=== What is being asked ===
The listing below is to be output in its exact form.

=== Task data ===

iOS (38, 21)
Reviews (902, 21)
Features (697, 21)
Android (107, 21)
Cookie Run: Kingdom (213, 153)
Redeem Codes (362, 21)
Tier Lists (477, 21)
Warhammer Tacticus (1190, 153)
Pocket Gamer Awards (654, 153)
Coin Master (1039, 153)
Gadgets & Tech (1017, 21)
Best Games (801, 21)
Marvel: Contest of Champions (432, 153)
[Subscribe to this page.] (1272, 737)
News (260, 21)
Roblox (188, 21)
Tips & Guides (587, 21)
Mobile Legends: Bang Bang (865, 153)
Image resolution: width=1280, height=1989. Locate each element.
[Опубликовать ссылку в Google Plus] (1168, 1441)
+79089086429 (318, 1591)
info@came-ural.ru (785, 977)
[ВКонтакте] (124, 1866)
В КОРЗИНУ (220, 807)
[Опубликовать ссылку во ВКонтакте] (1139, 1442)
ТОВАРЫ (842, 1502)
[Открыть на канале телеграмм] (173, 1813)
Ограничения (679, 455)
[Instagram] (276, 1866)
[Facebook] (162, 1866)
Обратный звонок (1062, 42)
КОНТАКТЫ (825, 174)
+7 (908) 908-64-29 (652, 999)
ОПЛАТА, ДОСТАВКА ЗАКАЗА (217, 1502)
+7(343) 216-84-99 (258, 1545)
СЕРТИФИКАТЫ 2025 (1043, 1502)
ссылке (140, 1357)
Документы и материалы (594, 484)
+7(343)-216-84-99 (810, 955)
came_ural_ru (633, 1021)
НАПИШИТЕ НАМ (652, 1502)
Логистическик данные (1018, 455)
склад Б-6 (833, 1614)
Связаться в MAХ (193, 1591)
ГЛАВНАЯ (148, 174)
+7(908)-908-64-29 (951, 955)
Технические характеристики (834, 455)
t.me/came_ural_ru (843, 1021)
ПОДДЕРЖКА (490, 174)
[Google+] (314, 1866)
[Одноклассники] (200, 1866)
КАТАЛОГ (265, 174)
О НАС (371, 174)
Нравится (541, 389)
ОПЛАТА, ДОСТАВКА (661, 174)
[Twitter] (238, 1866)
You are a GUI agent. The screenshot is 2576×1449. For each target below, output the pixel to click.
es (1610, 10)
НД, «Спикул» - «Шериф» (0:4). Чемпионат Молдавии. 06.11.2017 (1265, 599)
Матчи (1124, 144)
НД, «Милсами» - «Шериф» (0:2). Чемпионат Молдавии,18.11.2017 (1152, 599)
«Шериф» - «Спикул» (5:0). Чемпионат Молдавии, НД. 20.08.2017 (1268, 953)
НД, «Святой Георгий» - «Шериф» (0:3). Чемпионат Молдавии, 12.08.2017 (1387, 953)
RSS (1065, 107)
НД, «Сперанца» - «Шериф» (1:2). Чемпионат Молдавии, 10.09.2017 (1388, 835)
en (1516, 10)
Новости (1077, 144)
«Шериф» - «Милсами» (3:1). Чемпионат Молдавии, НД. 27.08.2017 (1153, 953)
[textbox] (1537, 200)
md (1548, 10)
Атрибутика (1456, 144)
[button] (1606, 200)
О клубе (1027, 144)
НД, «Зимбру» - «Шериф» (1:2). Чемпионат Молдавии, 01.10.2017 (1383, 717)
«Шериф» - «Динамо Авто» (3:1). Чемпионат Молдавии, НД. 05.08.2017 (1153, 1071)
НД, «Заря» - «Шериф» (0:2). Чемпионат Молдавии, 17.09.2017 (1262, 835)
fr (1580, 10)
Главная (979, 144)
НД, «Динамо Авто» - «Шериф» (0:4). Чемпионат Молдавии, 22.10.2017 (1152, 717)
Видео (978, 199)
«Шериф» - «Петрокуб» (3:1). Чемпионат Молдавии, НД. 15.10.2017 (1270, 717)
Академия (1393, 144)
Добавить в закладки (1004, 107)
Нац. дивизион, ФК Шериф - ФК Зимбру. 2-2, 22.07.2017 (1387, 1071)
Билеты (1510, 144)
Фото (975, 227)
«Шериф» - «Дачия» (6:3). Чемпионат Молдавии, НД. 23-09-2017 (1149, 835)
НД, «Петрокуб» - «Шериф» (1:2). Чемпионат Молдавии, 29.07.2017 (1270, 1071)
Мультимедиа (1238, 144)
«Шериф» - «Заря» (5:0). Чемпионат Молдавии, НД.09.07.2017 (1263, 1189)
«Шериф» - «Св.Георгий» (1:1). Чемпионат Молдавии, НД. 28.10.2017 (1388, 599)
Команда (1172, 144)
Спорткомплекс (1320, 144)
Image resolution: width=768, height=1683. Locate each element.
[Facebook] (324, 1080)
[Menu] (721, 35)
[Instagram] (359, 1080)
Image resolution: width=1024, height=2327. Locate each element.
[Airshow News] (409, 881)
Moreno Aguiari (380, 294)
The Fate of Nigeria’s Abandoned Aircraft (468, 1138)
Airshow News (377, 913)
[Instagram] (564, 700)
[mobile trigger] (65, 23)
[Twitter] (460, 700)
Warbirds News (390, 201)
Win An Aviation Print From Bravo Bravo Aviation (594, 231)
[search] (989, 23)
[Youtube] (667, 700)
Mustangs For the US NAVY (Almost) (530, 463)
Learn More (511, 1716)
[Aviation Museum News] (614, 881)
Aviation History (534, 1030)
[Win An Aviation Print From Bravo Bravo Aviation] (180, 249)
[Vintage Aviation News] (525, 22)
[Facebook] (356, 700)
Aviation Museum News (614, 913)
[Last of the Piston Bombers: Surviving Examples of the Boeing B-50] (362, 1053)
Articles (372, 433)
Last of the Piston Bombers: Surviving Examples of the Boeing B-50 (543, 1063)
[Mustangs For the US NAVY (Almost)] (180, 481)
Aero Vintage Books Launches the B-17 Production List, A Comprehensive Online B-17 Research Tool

=== Written answer ===
iOS (38, 21)
Reviews (902, 21)
Features (697, 21)
Android (107, 21)
Cookie Run: Kingdom (213, 153)
Redeem Codes (362, 21)
Tier Lists (477, 21)
Warhammer Tacticus (1190, 153)
Pocket Gamer Awards (654, 153)
Coin Master (1039, 153)
Gadgets & Tech (1017, 21)
Best Games (801, 21)
Marvel: Contest of Champions (432, 153)
[Subscribe to this page.] (1272, 737)
News (260, 21)
Roblox (188, 21)
Tips & Guides (587, 21)
Mobile Legends: Bang Bang (865, 153)
Image resolution: width=1280, height=1989. Locate each element.
[Опубликовать ссылку в Google Plus] (1168, 1441)
+79089086429 (318, 1591)
info@came-ural.ru (785, 977)
[ВКонтакте] (124, 1866)
В КОРЗИНУ (220, 807)
[Опубликовать ссылку во ВКонтакте] (1139, 1442)
ТОВАРЫ (842, 1502)
[Открыть на канале телеграмм] (173, 1813)
Ограничения (679, 455)
[Instagram] (276, 1866)
[Facebook] (162, 1866)
Обратный звонок (1062, 42)
КОНТАКТЫ (825, 174)
+7 (908) 908-64-29 (652, 999)
ОПЛАТА, ДОСТАВКА ЗАКАЗА (217, 1502)
+7(343) 216-84-99 (258, 1545)
СЕРТИФИКАТЫ 2025 (1043, 1502)
ссылке (140, 1357)
Документы и материалы (594, 484)
+7(343)-216-84-99 (810, 955)
came_ural_ru (633, 1021)
НАПИШИТЕ НАМ (652, 1502)
Логистическик данные (1018, 455)
склад Б-6 (833, 1614)
Связаться в MAХ (193, 1591)
ГЛАВНАЯ (148, 174)
+7(908)-908-64-29 (951, 955)
Технические характеристики (834, 455)
t.me/came_ural_ru (843, 1021)
ПОДДЕРЖКА (490, 174)
[Google+] (314, 1866)
[Одноклассники] (200, 1866)
КАТАЛОГ (265, 174)
О НАС (371, 174)
Нравится (541, 389)
ОПЛАТА, ДОСТАВКА (661, 174)
[Twitter] (238, 1866)
You are a GUI agent. The screenshot is 2576×1449. For each target below, output the pixel to click.
es (1610, 10)
НД, «Спикул» - «Шериф» (0:4). Чемпионат Молдавии. 06.11.2017 (1265, 599)
Матчи (1124, 144)
НД, «Милсами» - «Шериф» (0:2). Чемпионат Молдавии,18.11.2017 (1152, 599)
«Шериф» - «Спикул» (5:0). Чемпионат Молдавии, НД. 20.08.2017 (1268, 953)
НД, «Святой Георгий» - «Шериф» (0:3). Чемпионат Молдавии, 12.08.2017 (1387, 953)
RSS (1065, 107)
НД, «Сперанца» - «Шериф» (1:2). Чемпионат Молдавии, 10.09.2017 (1388, 835)
en (1516, 10)
Новости (1077, 144)
«Шериф» - «Милсами» (3:1). Чемпионат Молдавии, НД. 27.08.2017 (1153, 953)
[textbox] (1537, 200)
md (1548, 10)
Атрибутика (1456, 144)
[button] (1606, 200)
О клубе (1027, 144)
НД, «Зимбру» - «Шериф» (1:2). Чемпионат Молдавии, 01.10.2017 (1383, 717)
«Шериф» - «Динамо Авто» (3:1). Чемпионат Молдавии, НД. 05.08.2017 (1153, 1071)
НД, «Заря» - «Шериф» (0:2). Чемпионат Молдавии, 17.09.2017 (1262, 835)
fr (1580, 10)
Главная (979, 144)
НД, «Динамо Авто» - «Шериф» (0:4). Чемпионат Молдавии, 22.10.2017 (1152, 717)
Видео (978, 199)
«Шериф» - «Петрокуб» (3:1). Чемпионат Молдавии, НД. 15.10.2017 (1270, 717)
Академия (1393, 144)
Добавить в закладки (1004, 107)
Нац. дивизион, ФК Шериф - ФК Зимбру. 2-2, 22.07.2017 (1387, 1071)
Билеты (1510, 144)
Фото (975, 227)
«Шериф» - «Дачия» (6:3). Чемпионат Молдавии, НД. 23-09-2017 (1149, 835)
НД, «Петрокуб» - «Шериф» (1:2). Чемпионат Молдавии, 29.07.2017 (1270, 1071)
Мультимедиа (1238, 144)
«Шериф» - «Заря» (5:0). Чемпионат Молдавии, НД.09.07.2017 (1263, 1189)
«Шериф» - «Св.Георгий» (1:1). Чемпионат Молдавии, НД. 28.10.2017 (1388, 599)
Команда (1172, 144)
Спорткомплекс (1320, 144)
Image resolution: width=768, height=1683. Locate each element.
[Facebook] (324, 1080)
[Menu] (721, 35)
[Instagram] (359, 1080)
Image resolution: width=1024, height=2327. Locate each element.
[Airshow News] (409, 881)
Moreno Aguiari (380, 294)
The Fate of Nigeria’s Abandoned Aircraft (468, 1138)
Airshow News (377, 913)
[Instagram] (564, 700)
[mobile trigger] (65, 23)
[Twitter] (460, 700)
Warbirds News (390, 201)
Win An Aviation Print From Bravo Bravo Aviation (594, 231)
[search] (989, 23)
[Youtube] (667, 700)
Mustangs For the US NAVY (Almost) (530, 463)
Learn More (511, 1716)
[Aviation Museum News] (614, 881)
Aviation History (534, 1030)
[Win An Aviation Print From Bravo Bravo Aviation] (180, 249)
[Vintage Aviation News] (525, 22)
[Facebook] (356, 700)
Aviation Museum News (614, 913)
[Last of the Piston Bombers: Surviving Examples of the Boeing B-50] (362, 1053)
Articles (372, 433)
Last of the Piston Bombers: Surviving Examples of the Boeing B-50 (543, 1063)
[Mustangs For the US NAVY (Almost)] (180, 481)
Aero Vintage Books Launches the B-17 Production List, A Comprehensive Online B-17 Research Tool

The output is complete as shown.